Document text »
((

Xiao S, Caglar E, Maldonado P, Das D, Nadeem Z, Chi A, Trinité B, Li X, Saxena A - PLoS ONE (2014)

Bottom Line: We also demonstrate that NCL-phosphorylation by CK2 is required through the S-phase progression in cell cycle and hence proliferation.Induced expression of NCL with mutated CK2 phosphorylation sites stabilizes p53, results in higher expression of Bcl2 (B-cell lymphoma 2) homology 3 (BH3)-only apoptotic markers and causes a dominant-negative effect on cell viability.Our unique cellular system thus provides the first evidential support to delineate phospho-specific functions of NCL on cell proliferation.

View Article: PubMed Central - PubMed

Affiliation: Biology Department, Brooklyn College, Brooklyn, New York, United States of America; City University of New York, Graduate Center, New York, New York, United States of America.

))

Task instructions »
a – List the three effects that the NCL summary attributes to induced expression of NCL with mutated CK2 phosphorylation sites.
b – Print the passage of the NCL summary starting with "Xiao S, Caglar" and going on through "States of America.".

Records »

((

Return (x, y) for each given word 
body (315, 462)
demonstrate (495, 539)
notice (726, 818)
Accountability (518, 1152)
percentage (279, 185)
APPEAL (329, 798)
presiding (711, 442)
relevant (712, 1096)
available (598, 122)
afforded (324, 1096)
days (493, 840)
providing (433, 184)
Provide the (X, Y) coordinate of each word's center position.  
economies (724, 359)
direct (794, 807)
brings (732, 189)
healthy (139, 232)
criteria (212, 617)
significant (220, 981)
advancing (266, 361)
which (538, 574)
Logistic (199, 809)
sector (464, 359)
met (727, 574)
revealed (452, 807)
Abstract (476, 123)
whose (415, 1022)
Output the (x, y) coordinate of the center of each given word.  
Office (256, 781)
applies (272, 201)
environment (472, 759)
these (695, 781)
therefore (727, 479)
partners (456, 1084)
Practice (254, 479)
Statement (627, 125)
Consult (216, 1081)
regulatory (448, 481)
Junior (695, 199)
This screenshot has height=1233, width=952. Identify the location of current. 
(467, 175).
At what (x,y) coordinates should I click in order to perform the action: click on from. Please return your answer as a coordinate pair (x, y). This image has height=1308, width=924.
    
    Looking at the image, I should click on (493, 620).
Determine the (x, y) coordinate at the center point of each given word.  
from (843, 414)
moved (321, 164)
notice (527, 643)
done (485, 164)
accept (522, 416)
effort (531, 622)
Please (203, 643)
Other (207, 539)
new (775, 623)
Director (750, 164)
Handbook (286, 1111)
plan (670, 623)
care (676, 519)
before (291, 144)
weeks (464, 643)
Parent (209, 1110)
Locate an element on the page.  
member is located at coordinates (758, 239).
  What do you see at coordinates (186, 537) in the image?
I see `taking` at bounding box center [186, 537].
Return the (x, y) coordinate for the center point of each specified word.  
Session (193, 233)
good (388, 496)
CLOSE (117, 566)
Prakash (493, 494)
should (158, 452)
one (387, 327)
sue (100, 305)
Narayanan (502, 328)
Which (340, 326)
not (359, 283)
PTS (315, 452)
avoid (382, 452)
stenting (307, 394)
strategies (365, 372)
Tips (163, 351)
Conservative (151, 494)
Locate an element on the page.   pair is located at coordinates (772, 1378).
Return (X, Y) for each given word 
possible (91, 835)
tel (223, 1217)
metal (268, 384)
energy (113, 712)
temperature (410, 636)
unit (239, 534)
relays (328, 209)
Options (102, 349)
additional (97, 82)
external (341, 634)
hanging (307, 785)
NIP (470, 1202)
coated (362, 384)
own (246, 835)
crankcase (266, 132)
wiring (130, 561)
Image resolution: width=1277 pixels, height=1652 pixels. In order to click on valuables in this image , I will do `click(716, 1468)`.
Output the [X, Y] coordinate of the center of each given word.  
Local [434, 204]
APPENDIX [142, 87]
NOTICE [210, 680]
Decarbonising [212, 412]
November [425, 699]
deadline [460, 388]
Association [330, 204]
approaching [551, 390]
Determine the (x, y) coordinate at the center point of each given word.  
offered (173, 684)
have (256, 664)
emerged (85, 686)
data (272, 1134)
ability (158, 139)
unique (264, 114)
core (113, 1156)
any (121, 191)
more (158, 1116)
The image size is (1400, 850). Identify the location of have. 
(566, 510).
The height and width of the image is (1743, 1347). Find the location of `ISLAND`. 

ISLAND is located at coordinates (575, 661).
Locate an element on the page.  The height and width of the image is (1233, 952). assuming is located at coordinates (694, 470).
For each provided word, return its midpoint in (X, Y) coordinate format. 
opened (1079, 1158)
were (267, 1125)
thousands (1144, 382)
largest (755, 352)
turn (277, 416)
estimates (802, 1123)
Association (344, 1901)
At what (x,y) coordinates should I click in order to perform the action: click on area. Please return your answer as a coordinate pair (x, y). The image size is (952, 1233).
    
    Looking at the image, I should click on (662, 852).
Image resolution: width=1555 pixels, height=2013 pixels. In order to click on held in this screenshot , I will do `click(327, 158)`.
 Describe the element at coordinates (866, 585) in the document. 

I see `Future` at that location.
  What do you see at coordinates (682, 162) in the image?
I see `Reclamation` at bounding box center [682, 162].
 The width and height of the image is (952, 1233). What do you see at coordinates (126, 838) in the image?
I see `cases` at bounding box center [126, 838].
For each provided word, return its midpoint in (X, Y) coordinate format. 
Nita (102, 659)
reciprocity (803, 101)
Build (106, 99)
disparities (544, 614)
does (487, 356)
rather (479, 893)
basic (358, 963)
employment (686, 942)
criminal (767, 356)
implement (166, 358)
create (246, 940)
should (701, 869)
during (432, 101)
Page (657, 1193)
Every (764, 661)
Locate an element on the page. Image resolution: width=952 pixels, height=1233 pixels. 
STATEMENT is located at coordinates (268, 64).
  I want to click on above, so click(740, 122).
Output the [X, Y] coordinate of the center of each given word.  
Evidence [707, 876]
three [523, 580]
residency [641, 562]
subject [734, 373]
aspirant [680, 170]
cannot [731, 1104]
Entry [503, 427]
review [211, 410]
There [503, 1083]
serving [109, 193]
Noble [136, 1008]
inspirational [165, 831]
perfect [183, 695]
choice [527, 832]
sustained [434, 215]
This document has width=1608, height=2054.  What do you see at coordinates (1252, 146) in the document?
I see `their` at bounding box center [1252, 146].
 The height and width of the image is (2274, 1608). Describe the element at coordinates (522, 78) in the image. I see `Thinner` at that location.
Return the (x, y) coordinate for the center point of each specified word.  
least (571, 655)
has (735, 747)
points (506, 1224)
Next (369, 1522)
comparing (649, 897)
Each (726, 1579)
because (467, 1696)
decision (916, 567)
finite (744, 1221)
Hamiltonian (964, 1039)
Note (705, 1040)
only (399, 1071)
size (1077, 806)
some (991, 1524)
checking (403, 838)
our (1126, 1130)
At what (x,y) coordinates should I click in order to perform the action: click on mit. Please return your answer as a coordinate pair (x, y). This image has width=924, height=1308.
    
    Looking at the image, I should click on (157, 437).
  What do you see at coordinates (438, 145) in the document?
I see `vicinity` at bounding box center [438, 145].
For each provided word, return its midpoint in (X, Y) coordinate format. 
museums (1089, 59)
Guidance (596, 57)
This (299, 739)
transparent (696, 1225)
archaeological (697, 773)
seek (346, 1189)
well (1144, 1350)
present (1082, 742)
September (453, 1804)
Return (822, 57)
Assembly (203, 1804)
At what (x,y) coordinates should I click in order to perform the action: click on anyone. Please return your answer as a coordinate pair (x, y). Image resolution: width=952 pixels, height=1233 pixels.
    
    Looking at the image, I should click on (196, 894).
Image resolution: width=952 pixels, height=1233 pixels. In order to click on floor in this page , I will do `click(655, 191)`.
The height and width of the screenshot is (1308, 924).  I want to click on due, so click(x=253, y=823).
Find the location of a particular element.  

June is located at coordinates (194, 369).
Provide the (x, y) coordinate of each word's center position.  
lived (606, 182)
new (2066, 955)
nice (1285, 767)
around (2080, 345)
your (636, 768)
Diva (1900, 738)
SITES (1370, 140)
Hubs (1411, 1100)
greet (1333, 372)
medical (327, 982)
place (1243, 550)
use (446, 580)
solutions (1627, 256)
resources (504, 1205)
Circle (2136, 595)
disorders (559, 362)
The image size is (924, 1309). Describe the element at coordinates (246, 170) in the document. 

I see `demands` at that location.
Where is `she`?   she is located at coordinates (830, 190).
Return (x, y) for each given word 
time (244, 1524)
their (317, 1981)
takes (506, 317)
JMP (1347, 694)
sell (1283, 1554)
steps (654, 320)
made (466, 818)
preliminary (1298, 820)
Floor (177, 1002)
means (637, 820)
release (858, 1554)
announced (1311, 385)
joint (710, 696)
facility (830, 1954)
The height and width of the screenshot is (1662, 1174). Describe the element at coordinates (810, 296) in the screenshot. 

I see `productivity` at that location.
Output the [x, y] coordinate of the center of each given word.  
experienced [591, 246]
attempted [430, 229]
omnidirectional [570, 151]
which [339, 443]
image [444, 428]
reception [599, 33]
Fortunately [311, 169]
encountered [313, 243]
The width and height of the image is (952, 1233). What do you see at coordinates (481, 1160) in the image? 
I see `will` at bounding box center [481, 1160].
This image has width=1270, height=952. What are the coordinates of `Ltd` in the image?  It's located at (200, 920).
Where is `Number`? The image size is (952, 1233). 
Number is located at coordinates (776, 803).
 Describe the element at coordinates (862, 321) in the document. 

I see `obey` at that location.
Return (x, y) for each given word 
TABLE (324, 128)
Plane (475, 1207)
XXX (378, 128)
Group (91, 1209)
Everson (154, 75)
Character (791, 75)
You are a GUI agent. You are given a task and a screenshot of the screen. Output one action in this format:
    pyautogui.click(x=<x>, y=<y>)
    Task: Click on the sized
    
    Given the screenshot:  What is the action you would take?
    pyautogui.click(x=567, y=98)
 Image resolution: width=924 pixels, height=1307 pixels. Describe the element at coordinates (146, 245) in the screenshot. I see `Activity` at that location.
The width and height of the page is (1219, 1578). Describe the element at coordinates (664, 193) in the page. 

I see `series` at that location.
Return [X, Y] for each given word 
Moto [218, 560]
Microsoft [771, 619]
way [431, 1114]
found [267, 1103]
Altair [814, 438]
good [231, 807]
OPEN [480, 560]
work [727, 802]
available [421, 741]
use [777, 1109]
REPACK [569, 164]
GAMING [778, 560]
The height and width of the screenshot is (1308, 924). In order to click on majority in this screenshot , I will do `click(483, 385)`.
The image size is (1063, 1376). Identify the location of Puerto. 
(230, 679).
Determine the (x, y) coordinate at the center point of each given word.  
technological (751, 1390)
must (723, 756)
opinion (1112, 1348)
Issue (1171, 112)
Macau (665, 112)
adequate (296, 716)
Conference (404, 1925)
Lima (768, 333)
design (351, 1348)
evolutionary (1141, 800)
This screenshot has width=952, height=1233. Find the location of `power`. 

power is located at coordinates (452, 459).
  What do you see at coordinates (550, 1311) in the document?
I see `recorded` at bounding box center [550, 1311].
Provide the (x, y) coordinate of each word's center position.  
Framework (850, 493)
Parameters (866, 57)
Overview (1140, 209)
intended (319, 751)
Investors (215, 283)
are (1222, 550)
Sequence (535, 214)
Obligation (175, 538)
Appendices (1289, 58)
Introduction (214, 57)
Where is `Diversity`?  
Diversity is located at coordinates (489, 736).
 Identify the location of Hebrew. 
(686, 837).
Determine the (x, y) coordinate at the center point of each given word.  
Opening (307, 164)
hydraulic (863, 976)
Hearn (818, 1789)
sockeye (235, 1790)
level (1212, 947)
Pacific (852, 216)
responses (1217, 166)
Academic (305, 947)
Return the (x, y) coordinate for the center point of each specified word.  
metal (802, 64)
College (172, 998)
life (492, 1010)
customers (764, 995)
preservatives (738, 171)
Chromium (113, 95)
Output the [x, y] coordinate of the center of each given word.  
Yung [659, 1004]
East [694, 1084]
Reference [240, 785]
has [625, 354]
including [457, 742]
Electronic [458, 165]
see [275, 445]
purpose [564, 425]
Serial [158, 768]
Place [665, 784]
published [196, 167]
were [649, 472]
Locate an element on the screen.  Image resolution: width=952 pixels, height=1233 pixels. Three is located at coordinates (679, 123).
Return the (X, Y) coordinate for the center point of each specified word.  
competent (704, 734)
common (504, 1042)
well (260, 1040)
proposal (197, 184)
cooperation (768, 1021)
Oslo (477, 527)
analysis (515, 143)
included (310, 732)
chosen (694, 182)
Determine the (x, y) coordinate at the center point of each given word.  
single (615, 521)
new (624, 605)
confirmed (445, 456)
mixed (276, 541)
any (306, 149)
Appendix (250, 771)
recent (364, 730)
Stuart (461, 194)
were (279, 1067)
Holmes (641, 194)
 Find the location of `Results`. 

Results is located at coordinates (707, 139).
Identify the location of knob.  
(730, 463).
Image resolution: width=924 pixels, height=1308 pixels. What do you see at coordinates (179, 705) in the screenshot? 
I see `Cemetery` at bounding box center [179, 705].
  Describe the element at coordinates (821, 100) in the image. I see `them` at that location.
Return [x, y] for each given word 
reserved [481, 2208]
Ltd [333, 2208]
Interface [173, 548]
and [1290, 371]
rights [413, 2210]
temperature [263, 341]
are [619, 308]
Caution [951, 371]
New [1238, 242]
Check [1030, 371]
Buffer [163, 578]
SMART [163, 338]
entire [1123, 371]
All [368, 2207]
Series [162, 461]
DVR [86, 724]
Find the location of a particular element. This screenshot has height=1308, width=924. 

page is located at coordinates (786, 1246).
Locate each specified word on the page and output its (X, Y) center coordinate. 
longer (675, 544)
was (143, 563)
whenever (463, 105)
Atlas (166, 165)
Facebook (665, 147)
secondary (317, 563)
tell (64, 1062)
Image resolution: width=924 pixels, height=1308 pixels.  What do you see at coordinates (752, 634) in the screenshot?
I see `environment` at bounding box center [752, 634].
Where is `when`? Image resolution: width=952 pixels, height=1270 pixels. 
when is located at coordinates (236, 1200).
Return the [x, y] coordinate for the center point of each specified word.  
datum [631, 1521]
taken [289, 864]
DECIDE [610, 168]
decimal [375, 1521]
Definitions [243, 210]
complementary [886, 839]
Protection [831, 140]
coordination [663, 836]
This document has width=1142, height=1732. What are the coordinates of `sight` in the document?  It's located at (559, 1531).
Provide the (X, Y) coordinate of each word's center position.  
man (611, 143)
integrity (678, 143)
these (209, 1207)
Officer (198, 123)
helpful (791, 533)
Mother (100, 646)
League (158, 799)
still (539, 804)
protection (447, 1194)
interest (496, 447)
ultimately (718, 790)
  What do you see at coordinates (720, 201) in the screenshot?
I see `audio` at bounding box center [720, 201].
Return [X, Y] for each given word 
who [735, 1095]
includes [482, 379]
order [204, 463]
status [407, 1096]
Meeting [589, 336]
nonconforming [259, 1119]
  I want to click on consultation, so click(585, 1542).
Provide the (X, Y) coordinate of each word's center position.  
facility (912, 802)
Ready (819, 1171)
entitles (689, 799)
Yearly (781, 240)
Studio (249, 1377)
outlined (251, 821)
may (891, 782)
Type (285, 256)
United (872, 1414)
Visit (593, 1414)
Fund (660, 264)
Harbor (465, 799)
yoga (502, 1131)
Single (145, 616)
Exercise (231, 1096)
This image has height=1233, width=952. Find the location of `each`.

))

Task-by-task answers »
a –
- It stabilizes p53.
- It results in higher expression of Bcl2 (B-cell lymphoma 2) homology 3 (BH3)-only apoptotic markers.
- It causes a dominant-negative effect on cell viability.

b –
Xiao S, Caglar E, Maldonado P, Das D, Nadeem Z, Chi A, Trinité B, Li X, Saxena A - PLoS ONE (2014)

Bottom Line: We also demonstrate that NCL-phosphorylation by CK2 is required through the S-phase progression in cell cycle and hence proliferation.Induced expression of NCL with mutated CK2 phosphorylation sites stabilizes p53, results in higher expression of Bcl2 (B-cell lymphoma 2) homology 3 (BH3)-only apoptotic markers and causes a dominant-negative effect on cell viability.Our unique cellular system thus provides the first evidential support to delineate phospho-specific functions of NCL on cell proliferation.

View Article: PubMed Central - PubMed

Affiliation: Biology Department, Brooklyn College, Brooklyn, New York, United States of America; City University of New York, Graduate Center, New York, New York, United States of America.